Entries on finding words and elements
▼▼▼

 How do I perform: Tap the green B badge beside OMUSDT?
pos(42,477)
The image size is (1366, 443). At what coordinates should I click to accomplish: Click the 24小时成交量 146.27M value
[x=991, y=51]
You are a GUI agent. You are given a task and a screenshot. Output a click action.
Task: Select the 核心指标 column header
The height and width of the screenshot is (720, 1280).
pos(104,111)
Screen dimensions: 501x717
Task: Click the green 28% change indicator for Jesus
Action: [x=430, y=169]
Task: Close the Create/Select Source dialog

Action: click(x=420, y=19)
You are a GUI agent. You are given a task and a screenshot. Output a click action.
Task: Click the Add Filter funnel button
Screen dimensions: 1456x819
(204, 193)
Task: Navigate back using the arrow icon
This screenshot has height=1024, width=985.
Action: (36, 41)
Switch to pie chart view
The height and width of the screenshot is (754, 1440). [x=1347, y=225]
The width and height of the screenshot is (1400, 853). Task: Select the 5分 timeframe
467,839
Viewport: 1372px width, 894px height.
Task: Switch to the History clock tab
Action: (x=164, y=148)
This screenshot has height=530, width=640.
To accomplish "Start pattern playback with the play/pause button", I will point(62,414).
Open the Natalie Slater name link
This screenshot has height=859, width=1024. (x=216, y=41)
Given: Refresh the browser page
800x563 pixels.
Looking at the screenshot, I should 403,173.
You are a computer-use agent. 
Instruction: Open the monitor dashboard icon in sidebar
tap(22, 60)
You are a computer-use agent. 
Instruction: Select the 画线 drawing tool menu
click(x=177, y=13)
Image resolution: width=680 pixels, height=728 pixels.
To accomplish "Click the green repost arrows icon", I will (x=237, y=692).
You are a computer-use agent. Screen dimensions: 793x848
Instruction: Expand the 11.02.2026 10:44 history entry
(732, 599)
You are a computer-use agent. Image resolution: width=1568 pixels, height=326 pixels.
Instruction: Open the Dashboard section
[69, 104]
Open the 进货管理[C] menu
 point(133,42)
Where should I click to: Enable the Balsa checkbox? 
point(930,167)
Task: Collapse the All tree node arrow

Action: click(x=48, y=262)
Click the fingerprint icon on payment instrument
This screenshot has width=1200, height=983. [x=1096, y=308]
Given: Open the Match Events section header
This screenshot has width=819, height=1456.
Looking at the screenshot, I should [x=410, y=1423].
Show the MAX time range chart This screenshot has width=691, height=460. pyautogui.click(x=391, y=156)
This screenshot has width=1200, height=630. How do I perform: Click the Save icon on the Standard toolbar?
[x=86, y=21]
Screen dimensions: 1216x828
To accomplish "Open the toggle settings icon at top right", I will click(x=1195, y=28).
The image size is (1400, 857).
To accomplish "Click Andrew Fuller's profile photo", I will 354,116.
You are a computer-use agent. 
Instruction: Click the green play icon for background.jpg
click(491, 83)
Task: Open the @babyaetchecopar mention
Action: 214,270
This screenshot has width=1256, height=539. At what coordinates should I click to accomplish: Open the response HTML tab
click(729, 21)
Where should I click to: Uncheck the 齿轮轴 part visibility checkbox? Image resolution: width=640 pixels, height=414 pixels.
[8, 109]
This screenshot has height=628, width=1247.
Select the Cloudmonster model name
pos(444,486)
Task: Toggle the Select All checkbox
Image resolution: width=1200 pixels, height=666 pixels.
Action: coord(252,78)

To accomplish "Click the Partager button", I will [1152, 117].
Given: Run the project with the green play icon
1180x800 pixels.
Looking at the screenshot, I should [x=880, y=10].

▲▲▲

* [Your objective]: Put each line of the entries above into a JSON list of strings, with one string per line and blank lines omitted.

* [Response below]:
[
  " How do I perform: Tap the green B badge beside OMUSDT?",
  "pos(42,477)",
  "The image size is (1366, 443). At what coordinates should I click to accomplish: Click the 24小时成交量 146.27M value",
  "[x=991, y=51]",
  "You are a GUI agent. You are given a task and a screenshot. Output a click action.",
  "Task: Select the 核心指标 column header",
  "The height and width of the screenshot is (720, 1280).",
  "pos(104,111)",
  "Screen dimensions: 501x717",
  "Task: Click the green 28% change indicator for Jesus",
  "Action: [x=430, y=169]",
  "Task: Close the Create/Select Source dialog",
  "Action: click(x=420, y=19)",
  "You are a GUI agent. You are given a task and a screenshot. Output a click action.",
  "Task: Click the Add Filter funnel button",
  "Screen dimensions: 1456x819",
  "(204, 193)",
  "Task: Navigate back using the arrow icon",
  "This screenshot has height=1024, width=985.",
  "Action: (36, 41)",
  "Switch to pie chart view",
  "The height and width of the screenshot is (754, 1440). [x=1347, y=225]",
  "The width and height of the screenshot is (1400, 853). Task: Select the 5分 timeframe",
  "467,839",
  "Viewport: 1372px width, 894px height.",
  "Task: Switch to the History clock tab",
  "Action: (x=164, y=148)",
  "This screenshot has height=530, width=640.",
  "To accomplish \"Start pattern playback with the play/pause button\", I will point(62,414).",
  "Open the Natalie Slater name link",
  "This screenshot has height=859, width=1024. (x=216, y=41)",
  "Given: Refresh the browser page",
  "800x563 pixels.",
  "Looking at the screenshot, I should 403,173.",
  "You are a computer-use agent. ",
  "Instruction: Open the monitor dashboard icon in sidebar",
  "tap(22, 60)",
  "You are a computer-use agent. ",
  "Instruction: Select the 画线 drawing tool menu",
  "click(x=177, y=13)",
  "Image resolution: width=680 pixels, height=728 pixels.",
  "To accomplish \"Click the green repost arrows icon\", I will (x=237, y=692).",
  "You are a computer-use agent. Screen dimensions: 793x848",
  "Instruction: Expand the 11.02.2026 10:44 history entry",
  "(732, 599)",
  "You are a computer-use agent. Image resolution: width=1568 pixels, height=326 pixels.",
  "Instruction: Open the Dashboard section",
  "[69, 104]",
  "Open the 进货管理[C] menu",
  " point(133,42)",
  "Where should I click to: Enable the Balsa checkbox? ",
  "point(930,167)",
  "Task: Collapse the All tree node arrow",
  "Action: click(x=48, y=262)",
  "Click the fingerprint icon on payment instrument",
  "This screenshot has width=1200, height=983. [x=1096, y=308]",
  "Given: Open the Match Events section header",
  "This screenshot has width=819, height=1456.",
  "Looking at the screenshot, I should [x=410, y=1423].",
  "Show the MAX time range chart This screenshot has width=691, height=460. pyautogui.click(x=391, y=156)",
  "This screenshot has width=1200, height=630. How do I perform: Click the Save icon on the Standard toolbar?",
  "[x=86, y=21]",
  "Screen dimensions: 1216x828",
  "To accomplish \"Open the toggle settings icon at top right\", I will click(x=1195, y=28).",
  "The image size is (1400, 857).",
  "To accomplish \"Click Andrew Fuller's profile photo\", I will 354,116.",
  "You are a computer-use agent. ",
  "Instruction: Click the green play icon for background.jpg",
  "click(491, 83)",
  "Task: Open the @babyaetchecopar mention",
  "Action: 214,270",
  "This screenshot has width=1256, height=539. At what coordinates should I click to accomplish: Open the response HTML tab",
  "click(729, 21)",
  "Where should I click to: Uncheck the 齿轮轴 part visibility checkbox? Image resolution: width=640 pixels, height=414 pixels.",
  "[8, 109]",
  "This screenshot has height=628, width=1247.",
  "Select the Cloudmonster model name",
  "pos(444,486)",
  "Task: Toggle the Select All checkbox",
  "Image resolution: width=1200 pixels, height=666 pixels.",
  "Action: coord(252,78)",
  "To accomplish \"Click the Partager button\", I will [1152, 117].",
  "Given: Run the project with the green play icon",
  "1180x800 pixels.",
  "Looking at the screenshot, I should [x=880, y=10]."
]